Awe before the Holy: In Search of a Normative Perspective for the Ethics of Bible Translation
Abstract
According to John Frame (The Doctrine of the Christian Life, 2008), robust ethical decisions involve, at the least, three different perspectives: normative, situational, and personal/existential, like three legs of the ethical stool. Translators, consultants, and review committees involved in Bible translation, are often faced with the ethical dilemma of how much their own theology influences their translation and how much the text influences their own theology. Given the past century's tectonic shifts in epistemology, it is perhaps unsurprising that the most difficult of these ethical perspectives to identify and to incorporate is the normative perspective. In her recent article about quality in translation, Alice Reed (2024) wrestles with this ethical dilemma. From the normative perspective, Reed appeals to Nord's idea of "loyalty" and also to Tymoczko's "self-reflexivity" as pathways to providing some deontological structure for the translators.

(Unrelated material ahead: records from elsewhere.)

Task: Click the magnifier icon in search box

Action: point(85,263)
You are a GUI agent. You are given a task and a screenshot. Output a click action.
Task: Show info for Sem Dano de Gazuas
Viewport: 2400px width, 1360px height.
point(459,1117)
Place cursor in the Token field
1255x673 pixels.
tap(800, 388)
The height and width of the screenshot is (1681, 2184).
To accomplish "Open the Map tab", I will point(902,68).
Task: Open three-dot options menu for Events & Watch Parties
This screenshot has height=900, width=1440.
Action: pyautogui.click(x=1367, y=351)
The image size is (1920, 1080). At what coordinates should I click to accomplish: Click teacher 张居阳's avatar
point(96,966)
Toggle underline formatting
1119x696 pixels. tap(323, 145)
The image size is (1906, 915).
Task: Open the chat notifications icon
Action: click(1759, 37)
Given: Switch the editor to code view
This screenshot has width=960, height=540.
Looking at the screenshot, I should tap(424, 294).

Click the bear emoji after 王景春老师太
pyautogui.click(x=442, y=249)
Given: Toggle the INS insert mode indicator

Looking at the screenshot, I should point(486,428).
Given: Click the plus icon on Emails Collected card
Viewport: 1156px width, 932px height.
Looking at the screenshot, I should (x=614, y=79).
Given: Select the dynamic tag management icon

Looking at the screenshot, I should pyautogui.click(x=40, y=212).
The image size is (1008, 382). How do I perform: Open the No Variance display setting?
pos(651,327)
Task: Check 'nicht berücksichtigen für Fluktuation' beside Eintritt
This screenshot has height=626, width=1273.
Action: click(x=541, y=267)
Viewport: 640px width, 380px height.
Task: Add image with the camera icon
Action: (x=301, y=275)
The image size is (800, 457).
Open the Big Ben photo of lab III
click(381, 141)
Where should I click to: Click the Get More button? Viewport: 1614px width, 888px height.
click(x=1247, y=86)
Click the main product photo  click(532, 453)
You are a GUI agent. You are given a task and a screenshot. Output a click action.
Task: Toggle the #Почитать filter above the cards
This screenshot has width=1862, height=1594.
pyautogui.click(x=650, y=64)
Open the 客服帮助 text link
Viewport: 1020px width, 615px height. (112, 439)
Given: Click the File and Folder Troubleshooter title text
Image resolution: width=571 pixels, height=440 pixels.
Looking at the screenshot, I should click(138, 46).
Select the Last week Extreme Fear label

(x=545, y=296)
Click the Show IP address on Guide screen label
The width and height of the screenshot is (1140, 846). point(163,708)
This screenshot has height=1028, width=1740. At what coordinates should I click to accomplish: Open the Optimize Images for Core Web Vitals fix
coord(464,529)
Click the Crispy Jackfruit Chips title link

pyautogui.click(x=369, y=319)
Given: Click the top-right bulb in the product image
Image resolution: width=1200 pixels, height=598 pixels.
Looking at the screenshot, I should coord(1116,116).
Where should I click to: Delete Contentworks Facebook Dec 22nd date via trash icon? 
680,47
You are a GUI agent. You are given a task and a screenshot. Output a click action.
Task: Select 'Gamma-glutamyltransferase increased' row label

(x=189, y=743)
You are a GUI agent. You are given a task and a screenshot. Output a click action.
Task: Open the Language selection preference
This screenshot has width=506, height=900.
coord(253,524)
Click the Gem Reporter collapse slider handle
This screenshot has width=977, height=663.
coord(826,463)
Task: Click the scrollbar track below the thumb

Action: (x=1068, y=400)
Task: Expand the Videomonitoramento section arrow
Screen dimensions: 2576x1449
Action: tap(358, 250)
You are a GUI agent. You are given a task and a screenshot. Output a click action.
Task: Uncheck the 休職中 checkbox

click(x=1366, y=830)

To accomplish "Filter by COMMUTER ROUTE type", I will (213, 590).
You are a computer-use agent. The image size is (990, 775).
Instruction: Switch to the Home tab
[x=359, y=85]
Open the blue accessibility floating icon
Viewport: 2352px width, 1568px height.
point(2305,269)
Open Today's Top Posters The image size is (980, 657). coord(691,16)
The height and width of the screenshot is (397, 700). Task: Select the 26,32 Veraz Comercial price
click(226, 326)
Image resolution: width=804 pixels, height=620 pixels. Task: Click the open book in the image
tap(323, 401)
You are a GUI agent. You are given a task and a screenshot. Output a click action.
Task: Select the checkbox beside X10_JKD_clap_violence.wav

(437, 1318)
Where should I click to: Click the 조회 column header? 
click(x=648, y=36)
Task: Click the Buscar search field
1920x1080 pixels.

While both of these options are promising for providing an external and normative perspective for the translator's consideration, both "loyalty" and "self-reflexivity" require intimate knowledge of the source texts, otherwise they meld into community-based (situational) or subjective (existential) perspectives. So I propose that translators should be trained in Biblical theology, in order to begin to see both the theological themes that run through the entire Bible and the individual concerns of each book. In the past, following the principles of dynamic-equivalence, translators have inadvertently rendered unrecoverable some key Biblical theological terms, effectively erasing inter-textual links that could help orient the audience. It is my contention that translators should feel a certain awe before the holy as they grapple with their own worldview and that of Scripture in order to communicate with a contemporary audience. This struggle is precisely what is necessary to ensure a normative perspective in the ethical decisions that translators unavoidably face.